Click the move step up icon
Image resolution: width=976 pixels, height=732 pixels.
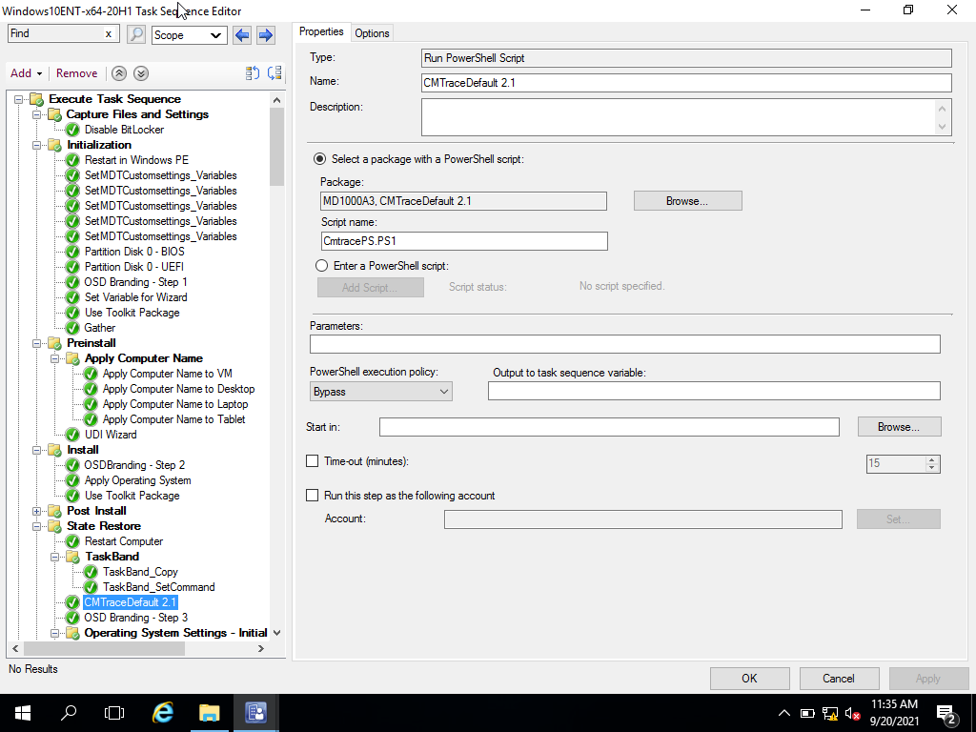(118, 72)
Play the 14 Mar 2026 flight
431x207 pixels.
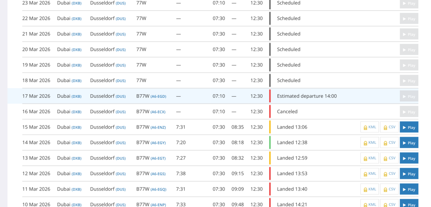pos(409,143)
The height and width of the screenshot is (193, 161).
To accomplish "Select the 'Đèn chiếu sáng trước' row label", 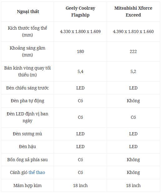I will [27, 88].
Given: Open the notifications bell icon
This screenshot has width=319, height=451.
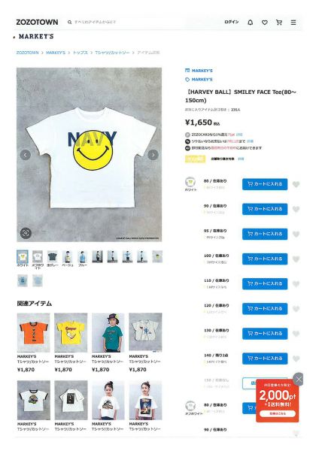Looking at the screenshot, I should click(251, 22).
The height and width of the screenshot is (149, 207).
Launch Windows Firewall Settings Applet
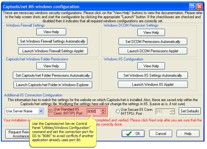point(52,51)
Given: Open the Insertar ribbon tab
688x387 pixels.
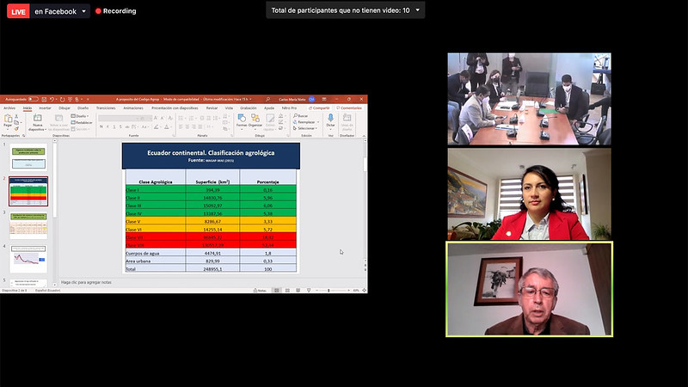Looking at the screenshot, I should tap(43, 108).
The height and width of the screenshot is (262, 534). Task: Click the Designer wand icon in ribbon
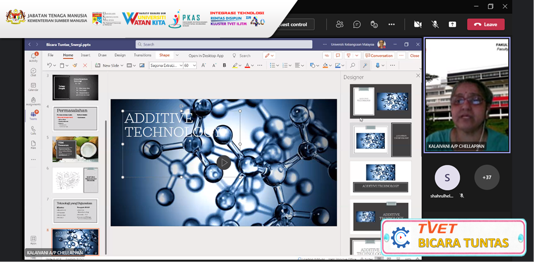click(365, 65)
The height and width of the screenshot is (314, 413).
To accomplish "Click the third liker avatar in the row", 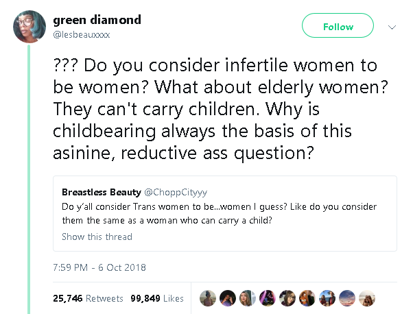I will (x=248, y=298).
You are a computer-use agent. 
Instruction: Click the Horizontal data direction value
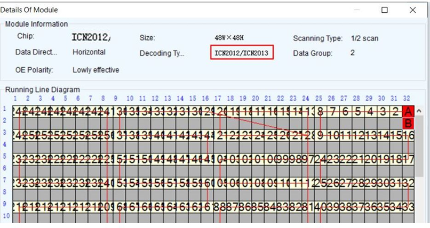tap(89, 52)
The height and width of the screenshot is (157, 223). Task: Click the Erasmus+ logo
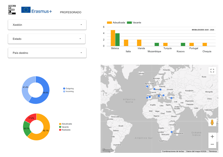click(36, 10)
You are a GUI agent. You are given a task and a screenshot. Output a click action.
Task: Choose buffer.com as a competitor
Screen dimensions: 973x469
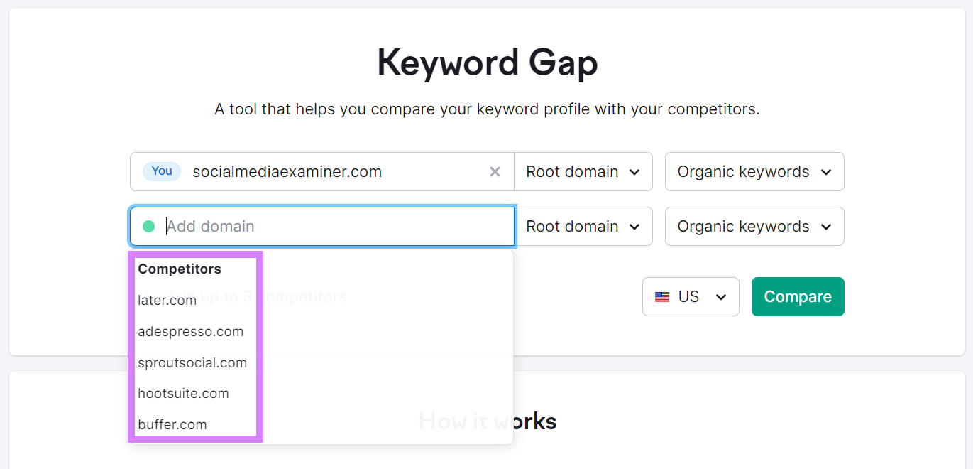[x=172, y=424]
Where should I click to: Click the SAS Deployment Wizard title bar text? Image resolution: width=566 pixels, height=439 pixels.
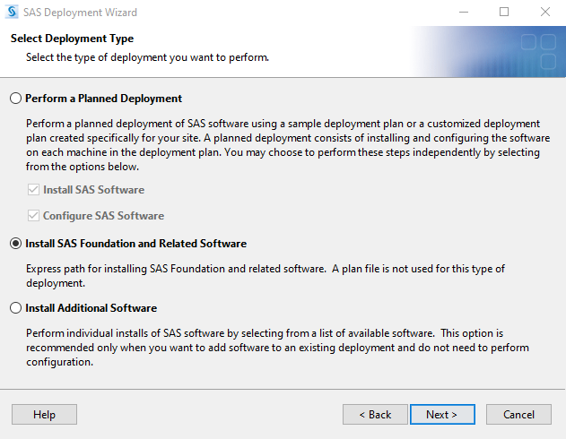click(x=80, y=13)
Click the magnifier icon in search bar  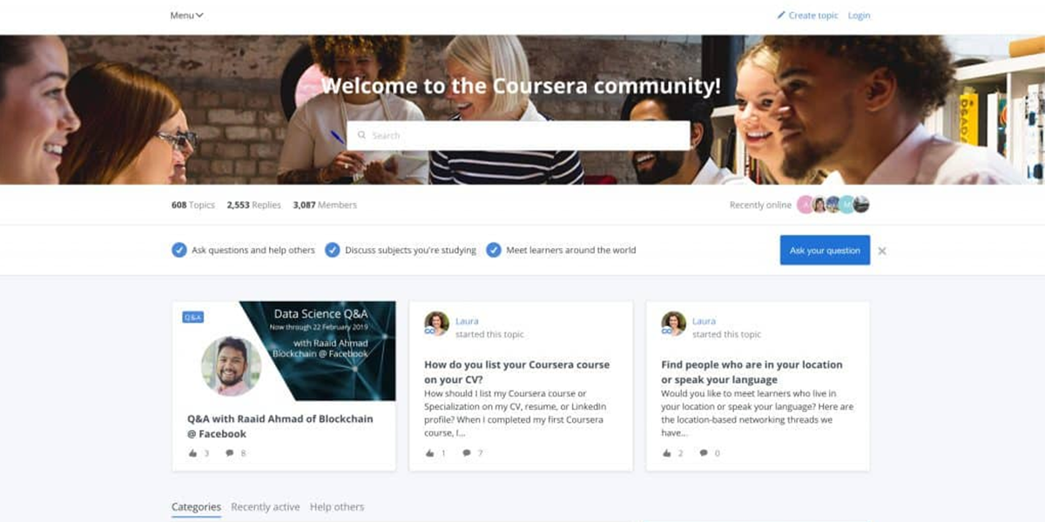point(361,136)
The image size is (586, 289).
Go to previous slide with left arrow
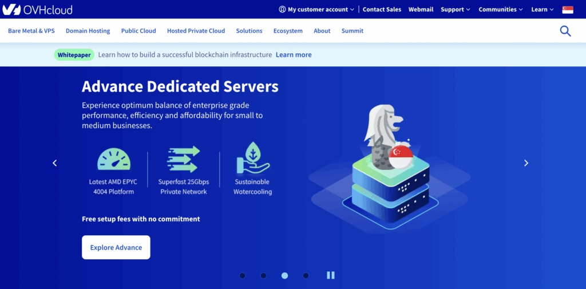click(x=55, y=163)
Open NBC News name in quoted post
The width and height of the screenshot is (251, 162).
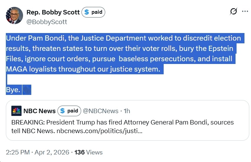pos(39,111)
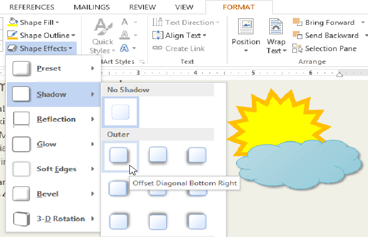Open the Text Direction dropdown

(x=217, y=23)
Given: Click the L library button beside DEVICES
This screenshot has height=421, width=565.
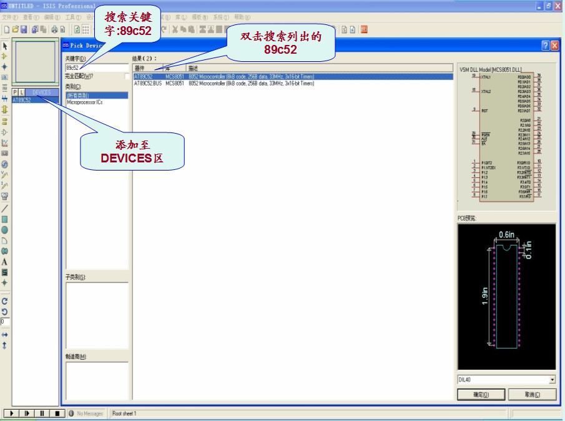Looking at the screenshot, I should (22, 92).
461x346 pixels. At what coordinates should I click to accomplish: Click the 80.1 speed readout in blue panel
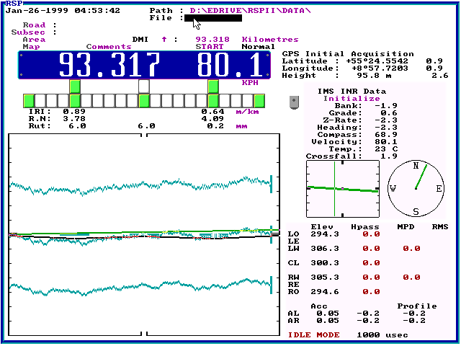[231, 66]
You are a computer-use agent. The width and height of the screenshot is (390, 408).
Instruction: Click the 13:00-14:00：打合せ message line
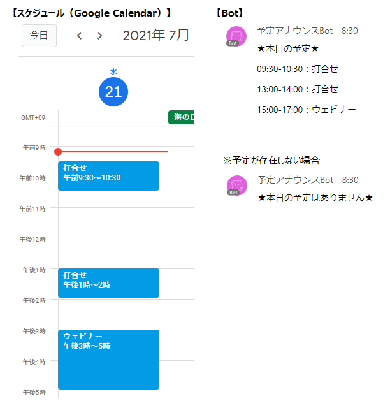pyautogui.click(x=298, y=89)
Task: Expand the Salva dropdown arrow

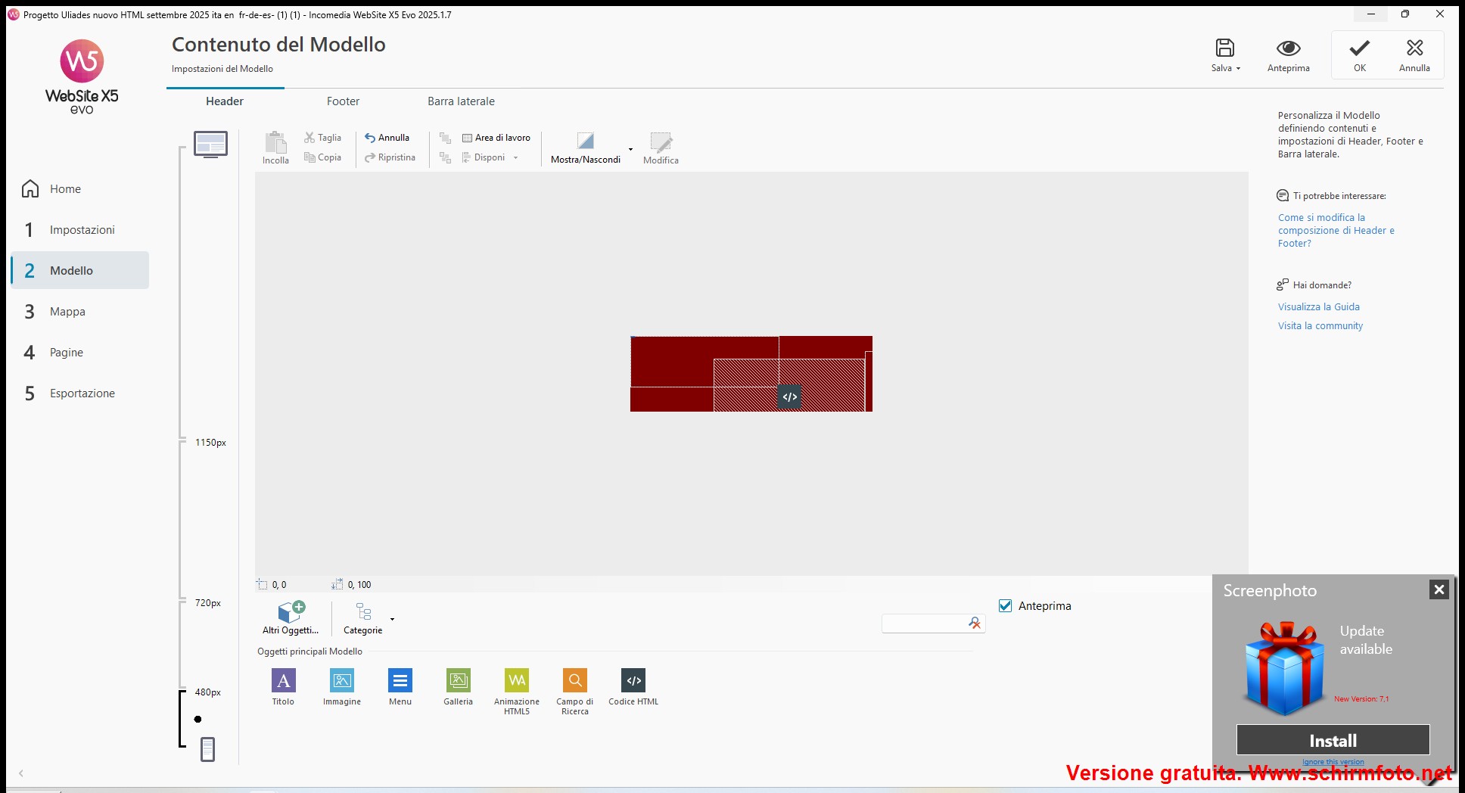Action: pyautogui.click(x=1239, y=69)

════════

◆ **Aim of the exercise**
From the listing above, copy every line that includes the word "agent".

◆ **Result of this exercise**
You are a computer-use agent. 
You are a GUI agent. You are given a task and a screenshot. Output a click action.
You are a computer-use agent. The width and height of the screenshot is (390, 408).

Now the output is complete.